■ Your assignment: Send back all of the records, each one exactly as written.
== Extracted material ==
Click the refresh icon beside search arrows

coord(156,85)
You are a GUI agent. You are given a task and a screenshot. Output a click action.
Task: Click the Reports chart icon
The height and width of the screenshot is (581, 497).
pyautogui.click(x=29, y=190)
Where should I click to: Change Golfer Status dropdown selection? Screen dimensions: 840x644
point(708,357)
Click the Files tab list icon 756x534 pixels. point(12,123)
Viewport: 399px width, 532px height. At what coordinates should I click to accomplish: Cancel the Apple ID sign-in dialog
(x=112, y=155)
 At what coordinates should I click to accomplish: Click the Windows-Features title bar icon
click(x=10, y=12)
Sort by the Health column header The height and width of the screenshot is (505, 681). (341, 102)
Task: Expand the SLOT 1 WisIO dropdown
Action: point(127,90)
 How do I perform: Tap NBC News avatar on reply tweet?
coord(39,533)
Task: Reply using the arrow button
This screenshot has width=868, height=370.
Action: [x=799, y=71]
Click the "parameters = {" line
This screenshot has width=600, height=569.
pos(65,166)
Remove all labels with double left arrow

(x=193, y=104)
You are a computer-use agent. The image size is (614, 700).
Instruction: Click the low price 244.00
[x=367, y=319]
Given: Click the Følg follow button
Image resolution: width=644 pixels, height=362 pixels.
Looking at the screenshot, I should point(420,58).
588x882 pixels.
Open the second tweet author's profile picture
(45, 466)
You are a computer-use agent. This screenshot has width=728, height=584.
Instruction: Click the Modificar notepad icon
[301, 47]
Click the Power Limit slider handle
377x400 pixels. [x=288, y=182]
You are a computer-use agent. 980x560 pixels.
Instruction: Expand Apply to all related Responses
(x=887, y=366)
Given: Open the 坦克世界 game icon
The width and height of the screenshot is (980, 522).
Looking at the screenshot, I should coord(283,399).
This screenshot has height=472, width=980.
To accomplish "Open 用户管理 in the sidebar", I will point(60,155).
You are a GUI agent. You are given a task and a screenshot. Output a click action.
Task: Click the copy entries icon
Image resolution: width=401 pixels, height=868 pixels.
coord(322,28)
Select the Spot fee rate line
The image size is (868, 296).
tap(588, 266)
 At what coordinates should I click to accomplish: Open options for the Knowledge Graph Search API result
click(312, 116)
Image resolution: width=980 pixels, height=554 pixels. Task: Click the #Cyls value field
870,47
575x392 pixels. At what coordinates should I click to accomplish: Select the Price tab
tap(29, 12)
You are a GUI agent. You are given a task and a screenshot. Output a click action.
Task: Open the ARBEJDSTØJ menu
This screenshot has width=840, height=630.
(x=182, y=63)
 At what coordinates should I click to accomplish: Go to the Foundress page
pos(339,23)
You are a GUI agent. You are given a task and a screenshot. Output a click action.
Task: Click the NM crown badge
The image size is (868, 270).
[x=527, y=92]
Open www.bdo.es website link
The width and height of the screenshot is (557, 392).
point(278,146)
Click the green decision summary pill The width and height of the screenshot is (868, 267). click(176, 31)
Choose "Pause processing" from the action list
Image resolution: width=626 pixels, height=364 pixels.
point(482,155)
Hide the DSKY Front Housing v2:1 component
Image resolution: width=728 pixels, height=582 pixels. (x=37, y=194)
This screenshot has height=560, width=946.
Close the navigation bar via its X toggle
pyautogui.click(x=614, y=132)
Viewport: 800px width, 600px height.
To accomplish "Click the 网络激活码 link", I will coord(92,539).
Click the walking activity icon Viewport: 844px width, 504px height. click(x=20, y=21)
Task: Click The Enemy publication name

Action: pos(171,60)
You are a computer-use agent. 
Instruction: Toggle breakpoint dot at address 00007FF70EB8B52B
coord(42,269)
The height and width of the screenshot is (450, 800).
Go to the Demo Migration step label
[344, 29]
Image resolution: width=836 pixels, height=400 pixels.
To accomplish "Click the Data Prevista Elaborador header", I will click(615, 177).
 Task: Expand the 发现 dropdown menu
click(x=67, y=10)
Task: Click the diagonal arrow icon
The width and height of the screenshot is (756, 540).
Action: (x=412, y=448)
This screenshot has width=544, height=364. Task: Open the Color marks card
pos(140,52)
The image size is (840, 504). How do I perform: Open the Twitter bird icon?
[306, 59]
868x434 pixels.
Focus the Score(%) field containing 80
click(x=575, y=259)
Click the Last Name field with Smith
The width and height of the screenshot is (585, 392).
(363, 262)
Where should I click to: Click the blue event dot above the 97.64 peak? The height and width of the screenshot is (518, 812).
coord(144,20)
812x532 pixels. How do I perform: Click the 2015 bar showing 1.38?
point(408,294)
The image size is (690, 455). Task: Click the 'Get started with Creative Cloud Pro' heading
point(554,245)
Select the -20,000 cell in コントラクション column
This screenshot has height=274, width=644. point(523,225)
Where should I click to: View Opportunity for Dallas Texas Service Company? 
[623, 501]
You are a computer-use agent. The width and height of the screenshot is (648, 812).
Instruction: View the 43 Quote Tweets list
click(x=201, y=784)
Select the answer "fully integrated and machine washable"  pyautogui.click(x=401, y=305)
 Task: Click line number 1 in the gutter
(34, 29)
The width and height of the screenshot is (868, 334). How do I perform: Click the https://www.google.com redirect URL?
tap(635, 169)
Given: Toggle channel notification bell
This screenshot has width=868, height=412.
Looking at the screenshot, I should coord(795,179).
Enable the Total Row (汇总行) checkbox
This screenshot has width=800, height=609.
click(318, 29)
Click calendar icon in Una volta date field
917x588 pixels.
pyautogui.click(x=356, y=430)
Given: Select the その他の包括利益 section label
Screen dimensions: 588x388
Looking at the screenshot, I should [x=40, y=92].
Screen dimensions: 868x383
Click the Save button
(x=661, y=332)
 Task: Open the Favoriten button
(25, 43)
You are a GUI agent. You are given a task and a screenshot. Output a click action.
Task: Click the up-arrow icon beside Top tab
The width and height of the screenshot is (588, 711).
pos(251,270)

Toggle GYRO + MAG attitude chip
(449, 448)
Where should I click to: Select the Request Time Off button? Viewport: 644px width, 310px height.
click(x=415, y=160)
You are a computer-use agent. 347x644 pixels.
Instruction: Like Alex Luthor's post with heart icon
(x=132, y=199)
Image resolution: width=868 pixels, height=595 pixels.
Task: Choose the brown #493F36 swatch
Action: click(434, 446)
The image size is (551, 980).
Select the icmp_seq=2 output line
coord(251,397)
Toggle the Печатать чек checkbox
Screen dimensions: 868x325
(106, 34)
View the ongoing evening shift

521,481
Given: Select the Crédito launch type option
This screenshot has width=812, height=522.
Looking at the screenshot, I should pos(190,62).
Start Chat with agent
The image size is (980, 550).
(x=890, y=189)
===
■ Answer space:
Click the refresh icon beside search arrows

coord(156,85)
You are a GUI agent. You are given a task and a screenshot. Output a click action.
Task: Click the Reports chart icon
The height and width of the screenshot is (581, 497).
pyautogui.click(x=29, y=190)
Where should I click to: Change Golfer Status dropdown selection? Screen dimensions: 840x644
point(708,357)
Click the Files tab list icon 756x534 pixels. point(12,123)
Viewport: 399px width, 532px height. At what coordinates should I click to accomplish: Cancel the Apple ID sign-in dialog
(x=112, y=155)
 At what coordinates should I click to accomplish: Click the Windows-Features title bar icon
click(x=10, y=12)
Sort by the Health column header The height and width of the screenshot is (505, 681). (341, 102)
Task: Expand the SLOT 1 WisIO dropdown
Action: point(127,90)
 How do I perform: Tap NBC News avatar on reply tweet?
coord(39,533)
Task: Reply using the arrow button
This screenshot has width=868, height=370.
Action: [x=799, y=71]
Click the "parameters = {" line
This screenshot has width=600, height=569.
pos(65,166)
Remove all labels with double left arrow

(x=193, y=104)
You are a computer-use agent. The image size is (614, 700).
Instruction: Click the low price 244.00
[x=367, y=319]
Given: Click the Følg follow button
Image resolution: width=644 pixels, height=362 pixels.
Looking at the screenshot, I should point(420,58).
588x882 pixels.
Open the second tweet author's profile picture
(45, 466)
You are a computer-use agent. This screenshot has width=728, height=584.
Instruction: Click the Modificar notepad icon
[301, 47]
Click the Power Limit slider handle
377x400 pixels. [x=288, y=182]
You are a computer-use agent. 980x560 pixels.
Instruction: Expand Apply to all related Responses
(x=887, y=366)
Given: Open the 坦克世界 game icon
The width and height of the screenshot is (980, 522).
Looking at the screenshot, I should coord(283,399).
This screenshot has height=472, width=980.
To accomplish "Open 用户管理 in the sidebar", I will point(60,155).
You are a GUI agent. You are given a task and a screenshot. Output a click action.
Task: Click the copy entries icon
Image resolution: width=401 pixels, height=868 pixels.
coord(322,28)
Select the Spot fee rate line
The image size is (868, 296).
tap(588, 266)
 At what coordinates should I click to accomplish: Open options for the Knowledge Graph Search API result
click(312, 116)
Image resolution: width=980 pixels, height=554 pixels. Task: Click the #Cyls value field
870,47
575x392 pixels. At what coordinates should I click to accomplish: Select the Price tab
tap(29, 12)
You are a GUI agent. You are given a task and a screenshot. Output a click action.
Task: Open the ARBEJDSTØJ menu
This screenshot has width=840, height=630.
(x=182, y=63)
 At what coordinates should I click to accomplish: Go to the Foundress page
pos(339,23)
You are a GUI agent. You are given a task and a screenshot. Output a click action.
Task: Click the NM crown badge
The image size is (868, 270).
[x=527, y=92]
Open www.bdo.es website link
The width and height of the screenshot is (557, 392).
point(278,146)
Click the green decision summary pill The width and height of the screenshot is (868, 267). click(176, 31)
Choose "Pause processing" from the action list
Image resolution: width=626 pixels, height=364 pixels.
point(482,155)
Hide the DSKY Front Housing v2:1 component
Image resolution: width=728 pixels, height=582 pixels. (x=37, y=194)
This screenshot has height=560, width=946.
Close the navigation bar via its X toggle
pyautogui.click(x=614, y=132)
Viewport: 800px width, 600px height.
To accomplish "Click the 网络激活码 link", I will coord(92,539).
Click the walking activity icon Viewport: 844px width, 504px height. click(x=20, y=21)
Task: Click The Enemy publication name

Action: pos(171,60)
You are a computer-use agent. 
Instruction: Toggle breakpoint dot at address 00007FF70EB8B52B
coord(42,269)
The height and width of the screenshot is (450, 800).
Go to the Demo Migration step label
[344, 29]
Image resolution: width=836 pixels, height=400 pixels.
To accomplish "Click the Data Prevista Elaborador header", I will click(615, 177).
 Task: Expand the 发现 dropdown menu
click(x=67, y=10)
Task: Click the diagonal arrow icon
The width and height of the screenshot is (756, 540).
Action: (x=412, y=448)
This screenshot has width=544, height=364. Task: Open the Color marks card
pos(140,52)
The image size is (840, 504). How do I perform: Open the Twitter bird icon?
[306, 59]
868x434 pixels.
Focus the Score(%) field containing 80
click(x=575, y=259)
Click the Last Name field with Smith
The width and height of the screenshot is (585, 392).
(363, 262)
Where should I click to: Click the blue event dot above the 97.64 peak? The height and width of the screenshot is (518, 812).
coord(144,20)
812x532 pixels. How do I perform: Click the 2015 bar showing 1.38?
point(408,294)
The image size is (690, 455). Task: Click the 'Get started with Creative Cloud Pro' heading
point(554,245)
Select the -20,000 cell in コントラクション column
This screenshot has height=274, width=644. point(523,225)
Where should I click to: View Opportunity for Dallas Texas Service Company? 
[623, 501]
You are a computer-use agent. The width and height of the screenshot is (648, 812).
Instruction: View the 43 Quote Tweets list
click(x=201, y=784)
Select the answer "fully integrated and machine washable"  pyautogui.click(x=401, y=305)
 Task: Click line number 1 in the gutter
(34, 29)
The width and height of the screenshot is (868, 334). How do I perform: Click the https://www.google.com redirect URL?
tap(635, 169)
Given: Toggle channel notification bell
This screenshot has width=868, height=412.
Looking at the screenshot, I should coord(795,179).
Enable the Total Row (汇总行) checkbox
This screenshot has width=800, height=609.
click(318, 29)
Click calendar icon in Una volta date field
917x588 pixels.
pyautogui.click(x=356, y=430)
Given: Select the その他の包括利益 section label
Screen dimensions: 588x388
Looking at the screenshot, I should [x=40, y=92].
Screen dimensions: 868x383
Click the Save button
(x=661, y=332)
 Task: Open the Favoriten button
(25, 43)
You are a GUI agent. You are given a task and a screenshot. Output a click action.
Task: Click the up-arrow icon beside Top tab
The width and height of the screenshot is (588, 711).
pos(251,270)

Toggle GYRO + MAG attitude chip
(449, 448)
Where should I click to: Select the Request Time Off button? Viewport: 644px width, 310px height.
click(x=415, y=160)
You are a computer-use agent. 347x644 pixels.
Instruction: Like Alex Luthor's post with heart icon
(x=132, y=199)
Image resolution: width=868 pixels, height=595 pixels.
Task: Choose the brown #493F36 swatch
Action: click(434, 446)
The image size is (551, 980).
Select the icmp_seq=2 output line
coord(251,397)
Toggle the Печатать чек checkbox
Screen dimensions: 868x325
(106, 34)
View the ongoing evening shift

521,481
Given: Select the Crédito launch type option
This screenshot has width=812, height=522.
Looking at the screenshot, I should pos(190,62).
Start Chat with agent
The image size is (980, 550).
(x=890, y=189)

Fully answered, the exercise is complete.